An eclipse is when one celestial body is darkened by another's shadow. Lunar eclipses occur when the Moon moves into the Earth's shadow created by Earth. Partial lunar eclipses are fairly common, but total eclipses are a bit hard to come by. This one is lining up perfectly for the Northeast. For us, this is our first chance to see a lunar eclipse since January 2019.
Solar eclipses are the opposite. They occur when the Moon blocks the Sun and are pretty rare! But don't fret... the next total solar eclipse will track right through the United States in April 2024, including totality in parts of New England!

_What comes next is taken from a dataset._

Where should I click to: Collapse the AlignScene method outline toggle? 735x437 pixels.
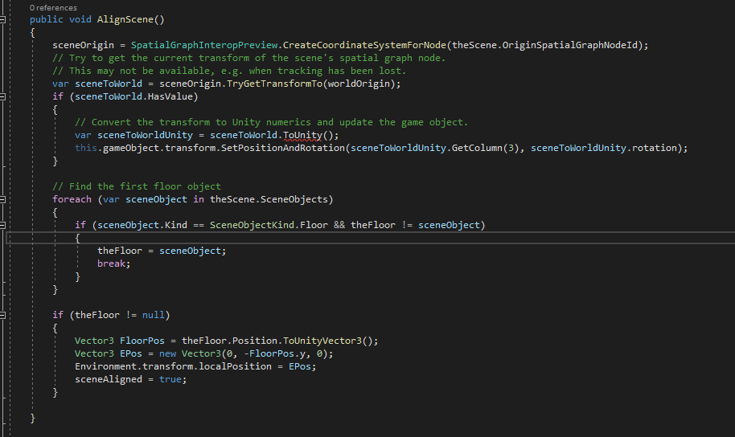point(2,19)
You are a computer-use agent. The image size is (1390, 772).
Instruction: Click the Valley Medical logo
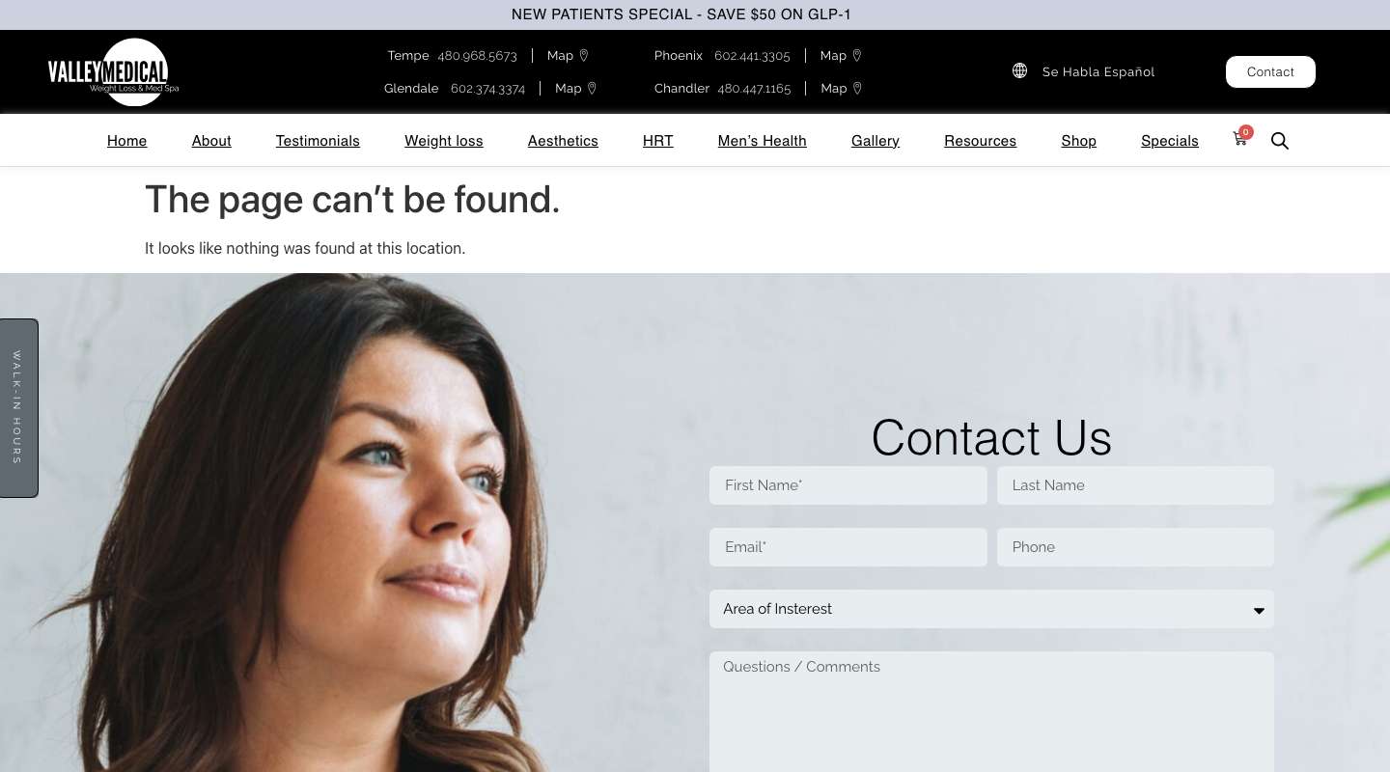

OK, back to lunar eclipses...
Sunday's lunar eclipse will happen in phases. First, the Moon will enter the penumbra around 10:10 p.m. That's the outer shadow cast by Earth. This really isn't all that exciting, but it's the start of the main event.
The real show starts when the moon enters the true shadow of the Earth, called the umbra. The lower-left corner of the Moon will start to darken around 10:28 p.m. This is the beginning of a three-and-a-half-hour journey the Moon takes through the Earth's shadow.
The next stop -- totality! For 85 minutes, starting at 11:28 p.m., the Moon will be fully covered by the Earth's shadow. The Moon won't completely disappear, however. Instead, it turns a coppery-red color because of refracting sunlight around the Earth.
The Moon exits the shadow at 1:55 a.m. Monday, and the show ends at 2:12 a.m. when it leaves the penumbra.
So will the weather cooperate enough for us to see it? That's the million-dollar question!
Clouds will be on the increase Sunday night and temperatures will be mild. I'm optimistic that with partly cloudy skies, at least some of the celestial show will partially visible.
If clouds do ruin our show, don't worry! The next lunar eclipse is the early hours of November 8th. Set the countdown clock now.